Ces manipulations avaient pour but de doper les exportations du pays qui dévaluait au détriment de ses partenaires, ce qui soumettait périodiquement leurs échanges commerciaux à de forts à-coups. Cela est devenu impossible, en tout cas entre les seize États de l'Union européenne ayant adopté ce que l'on appelle « la monnaie unique ».

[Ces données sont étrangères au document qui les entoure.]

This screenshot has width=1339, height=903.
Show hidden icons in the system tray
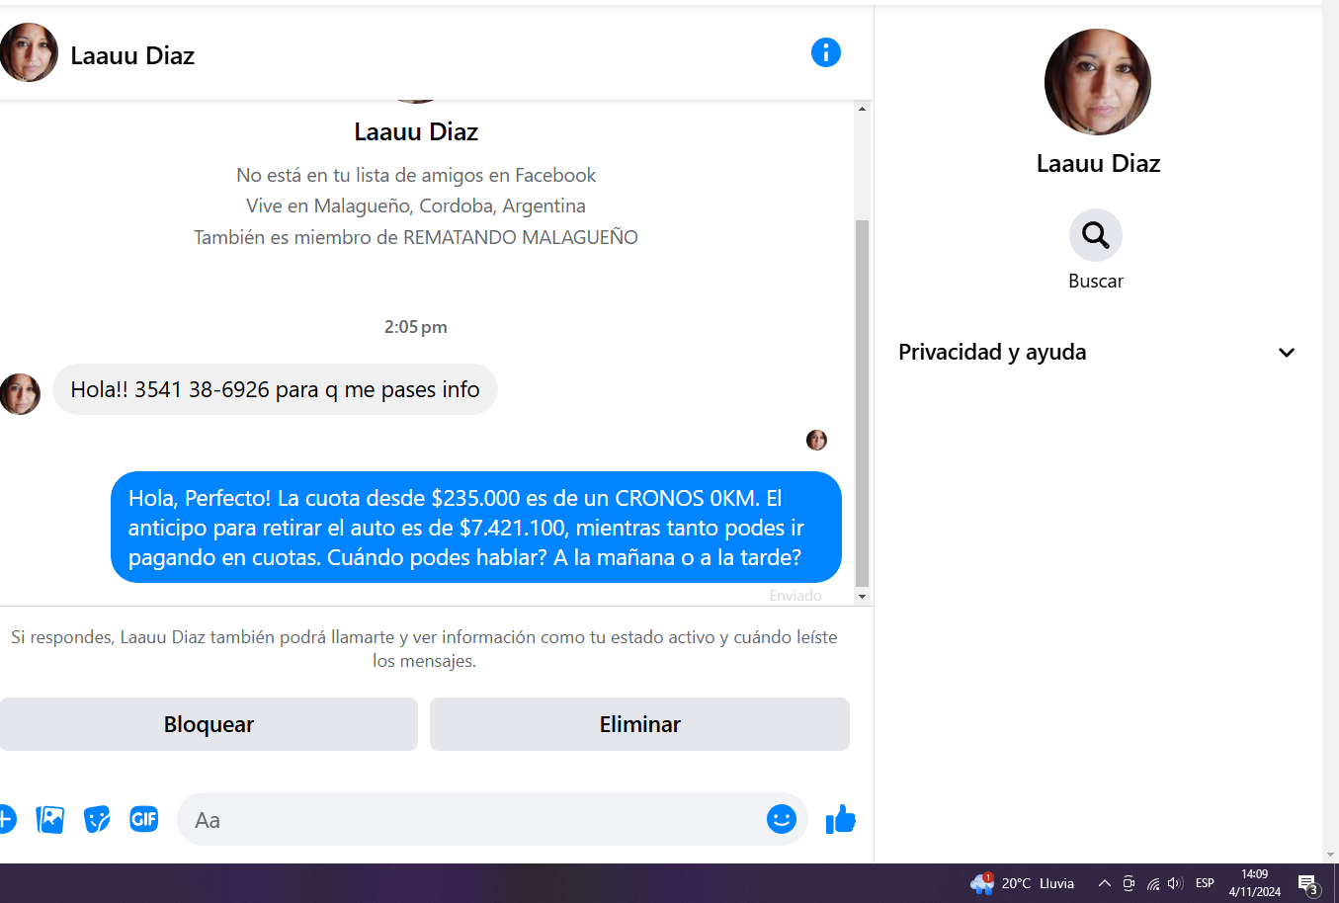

... MAIS PAS D'EUROPE UNIFIEE POLITIQUEMENT
Mais s'il y a bien eu une certaine unification monétaire avec l'euro, celle-ci reste bancale car les États qui y participent ne sont pas unifiés politiquement. Il y a bien une banque centrale, la BCE, garante de l'euro. Mais ni cette monnaie ni la BCE ne sont adossées à un État unique, comme le sont le dollar et la banque centrale américaine, la Fed. Non seulement la BCE n'a, à la différence de la Fed, aucun pouvoir de décision dans la politique budgétaire des États de sa zone - les traités européens l'interdisent au nom de la souveraineté de chaque État-membre - mais elle n'a pas non plus le droit d'aider des États de la zone euro en achetant des titres de leur dette afin de stabiliser leurs finances.
La monnaie qui circule en Grèce, en Italie, en France ou en Allemagne est physiquement la même. Mais les billets de banque ne représentent qu'une petite partie de la masse monétaire, bien inférieure à ce que représente ce qui est émis par les États et par les banques sous forme de crédits de toutes sortes. Ce qui fait que pour les banquiers, l'euro d'Allemagne n'a pas la même valeur que celui de Grèce ou d'Espagne. Et lorsqu'ils prêtent aux États de la zone euro, ces banquiers exigent 3 % de l'Allemagne, mais 5 % de l'Irlande et plus cher encore de la Grèce.
L'accentuation des pressions spéculatives sur une bonne partie des États européens, l'affaiblissement de la « monnaie unique » qui s'ensuit, pourraient amener à une désintégration de la zone euro. Par exemple, les États les plus puissants du continent pourraient vouloir se débarrasser de pays moins riches, ceux que leurs dirigeants appellent avec condescendance « du Club Med », même si tous ne sont pas situés au sud de l'Europe. Ce retour même partiel à des monnaies nationales, sauve-qui-peut des égoïsmes nationaux, rendrait encore plus problématique toute tentative de relance économique du continent européen sur fond de crise mondiale.